**STATED EXERCISE:**
Rewrite the material starting at the line that contains "Task: Open the Copilot assistant" and ending at the end of the material, changing "email text" to "email address" and leaving everything else the same. Omit the pictures from your answer.

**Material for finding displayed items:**
/---
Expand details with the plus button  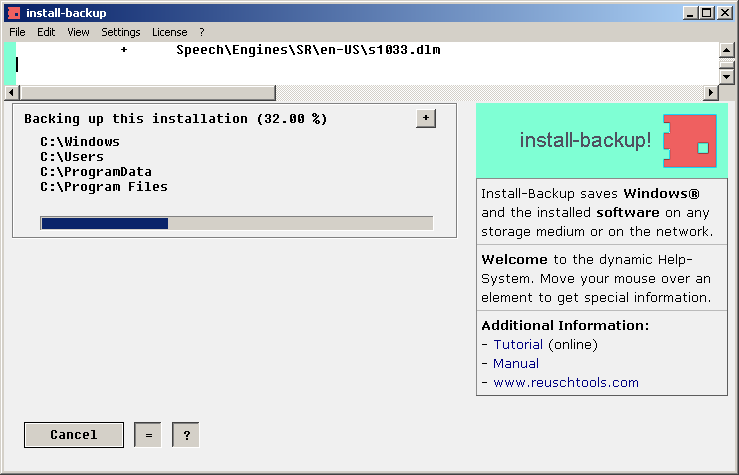tap(425, 118)
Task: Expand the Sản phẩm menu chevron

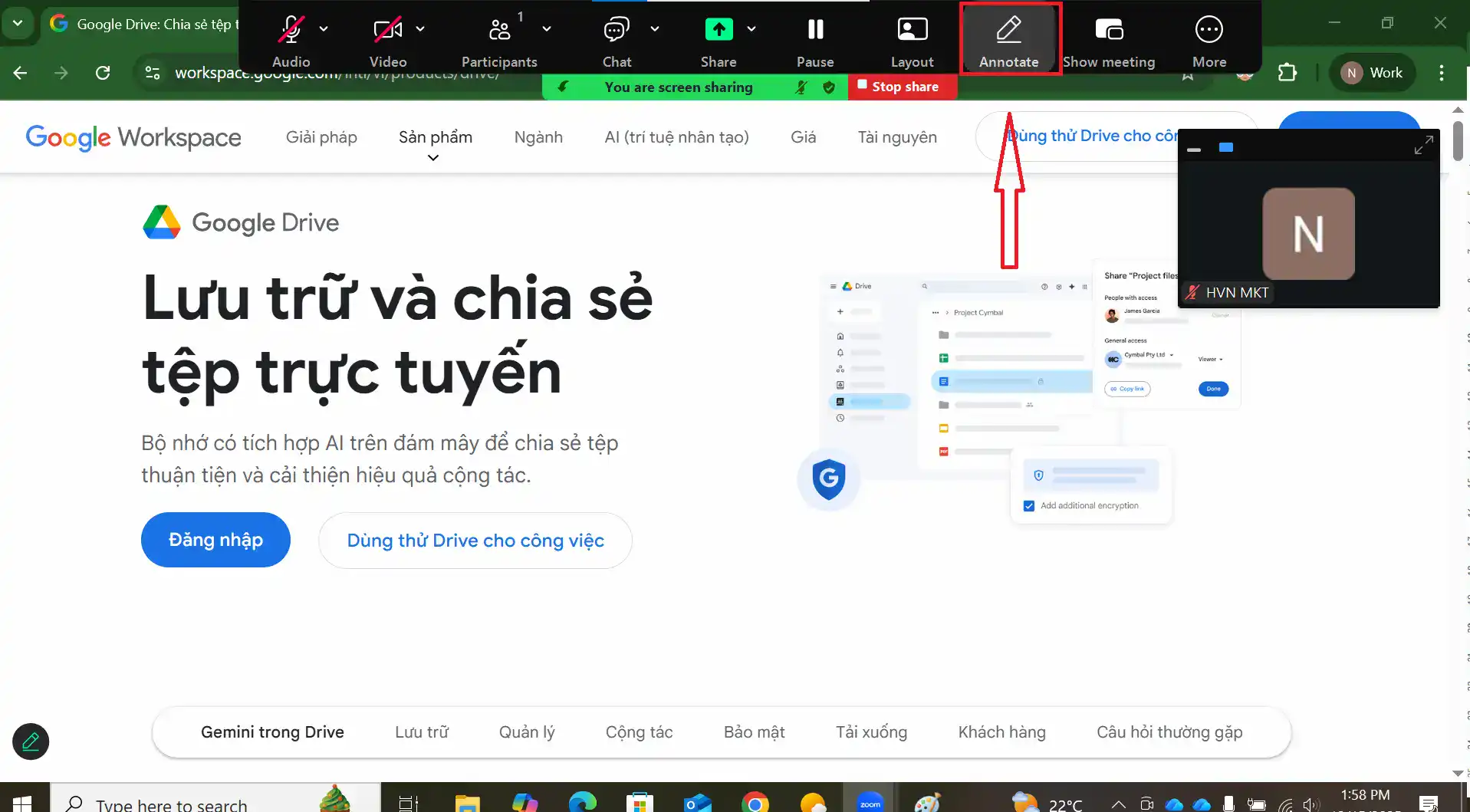Action: click(x=433, y=158)
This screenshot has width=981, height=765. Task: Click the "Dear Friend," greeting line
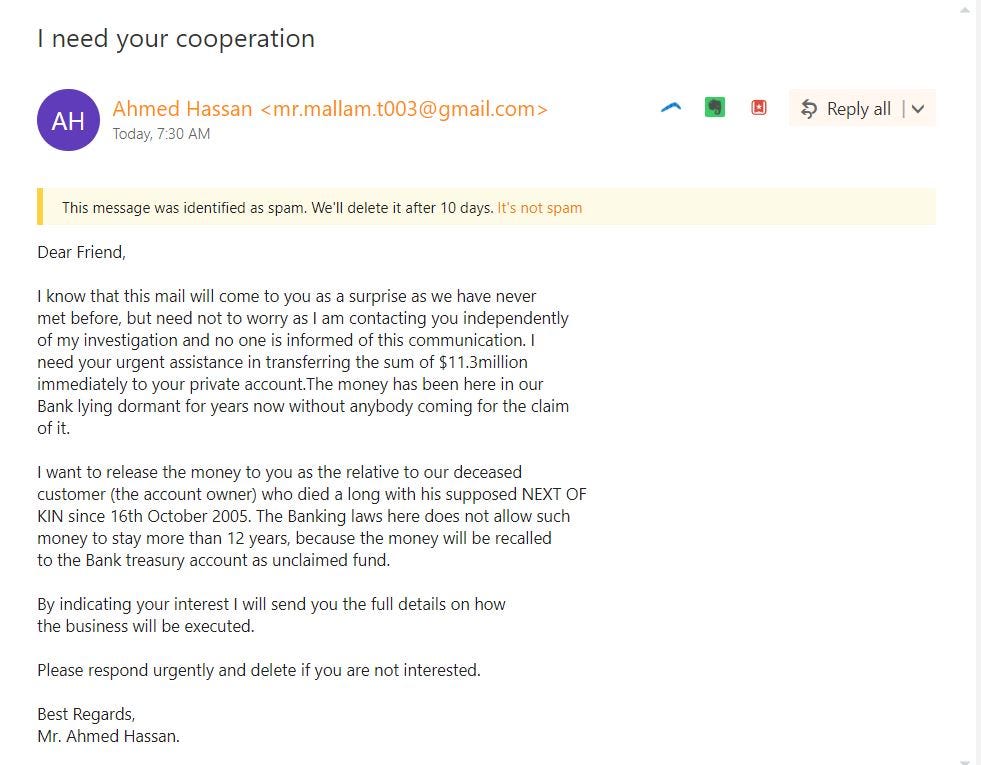point(81,252)
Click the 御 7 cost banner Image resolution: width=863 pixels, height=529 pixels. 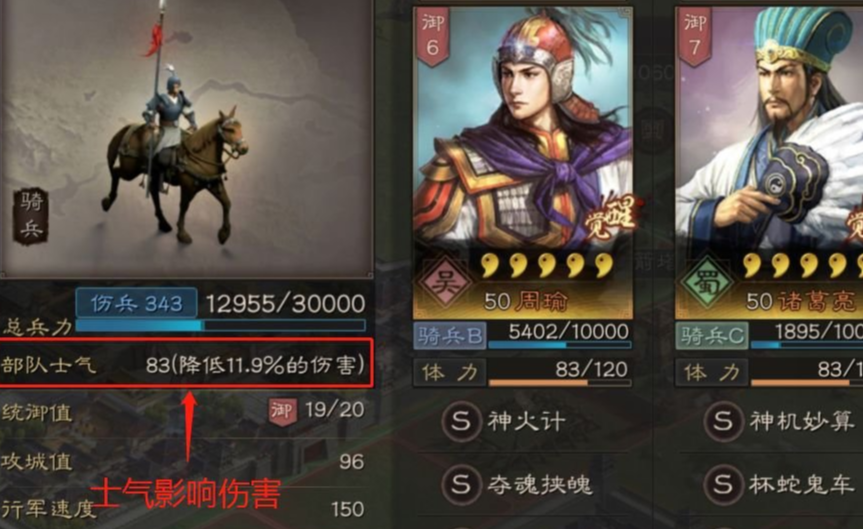[695, 37]
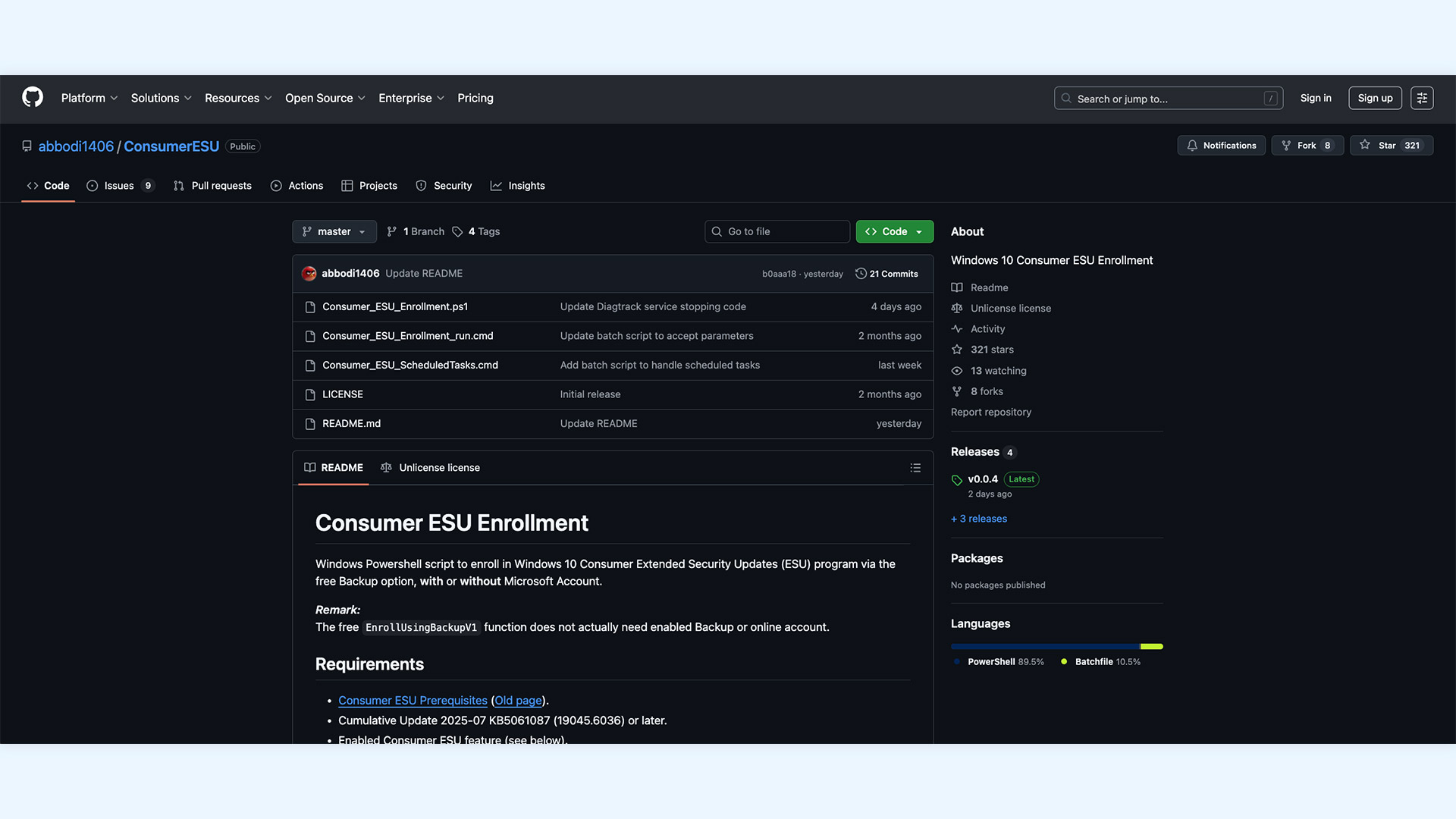Open the Consumer ESU Prerequisites link
This screenshot has width=1456, height=819.
(x=413, y=701)
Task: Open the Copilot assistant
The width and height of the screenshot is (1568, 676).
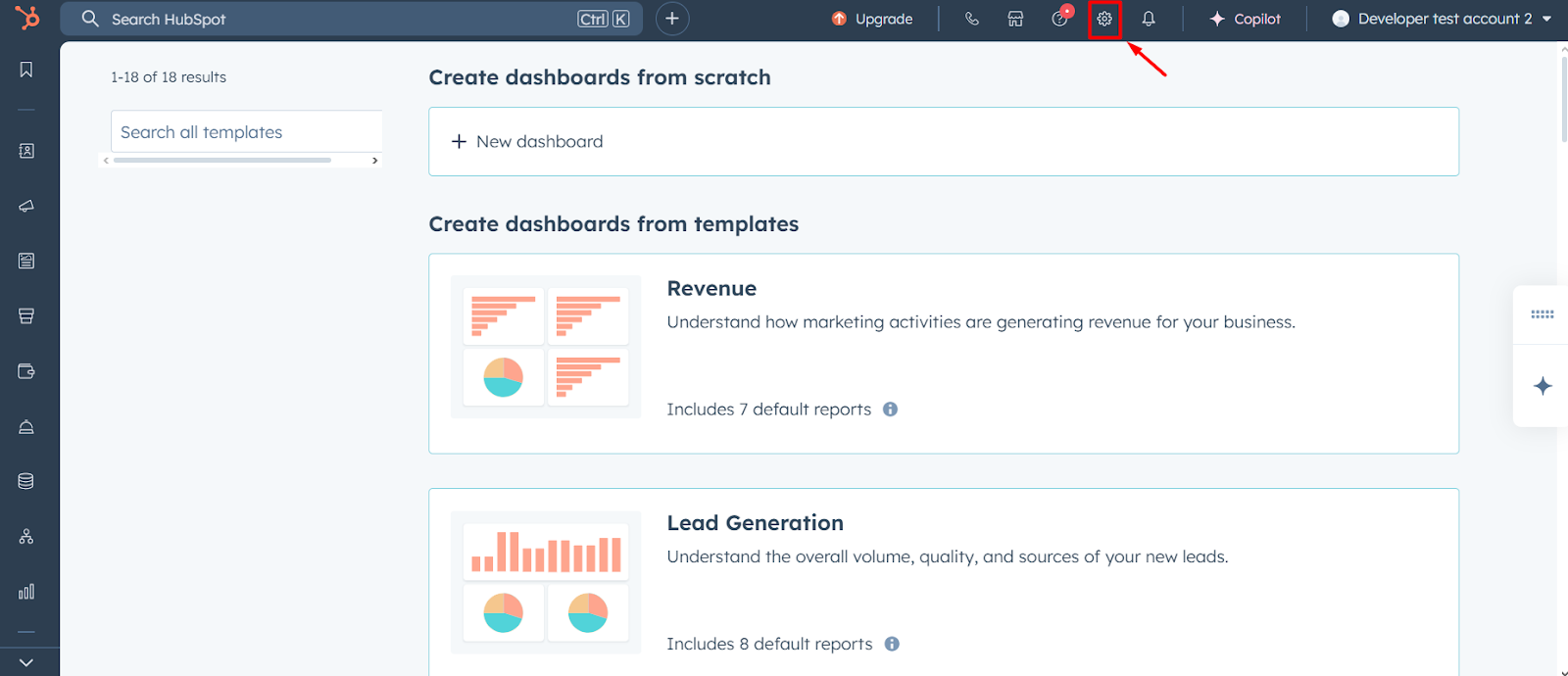Action: (1245, 19)
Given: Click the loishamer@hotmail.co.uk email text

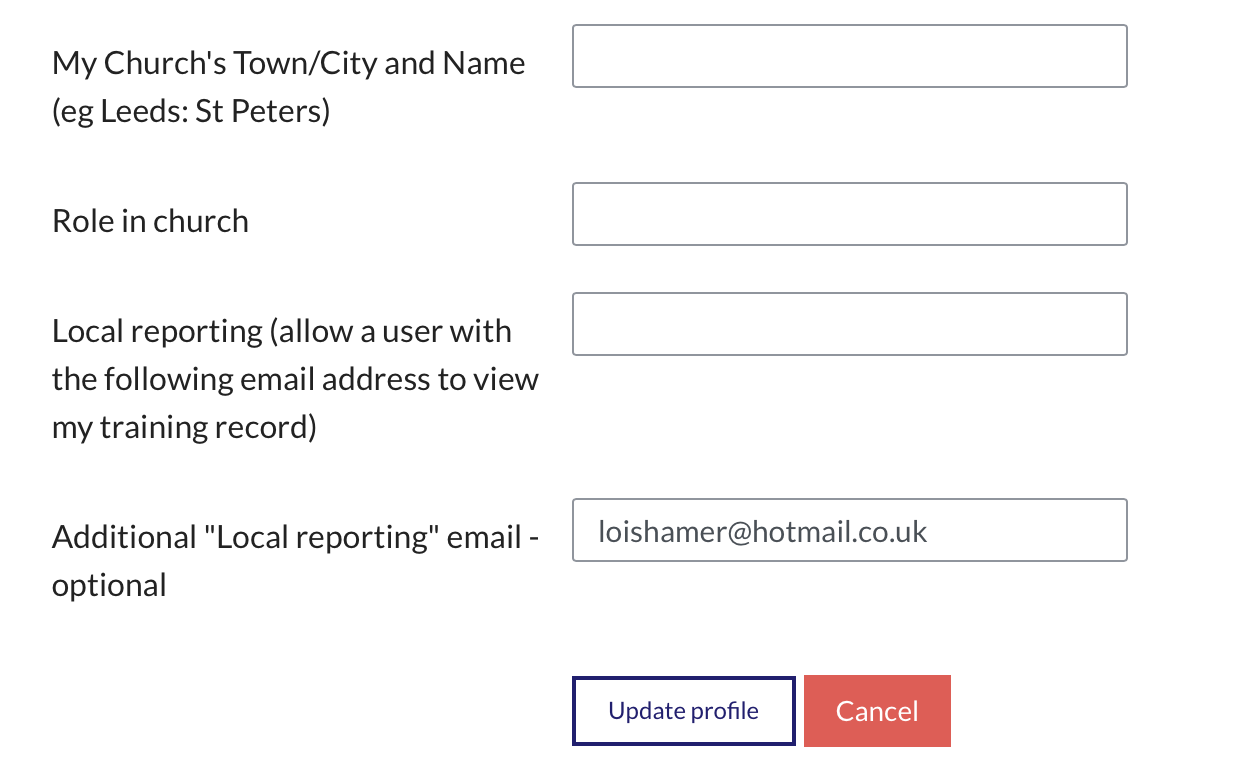Looking at the screenshot, I should (763, 531).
\---
**OUTPUT BELOW:**
Task: Open the Copilot assistant
The width and height of the screenshot is (1568, 676).
Action: (1245, 19)
Given: Click the loishamer@hotmail.co.uk email address

Looking at the screenshot, I should (763, 531).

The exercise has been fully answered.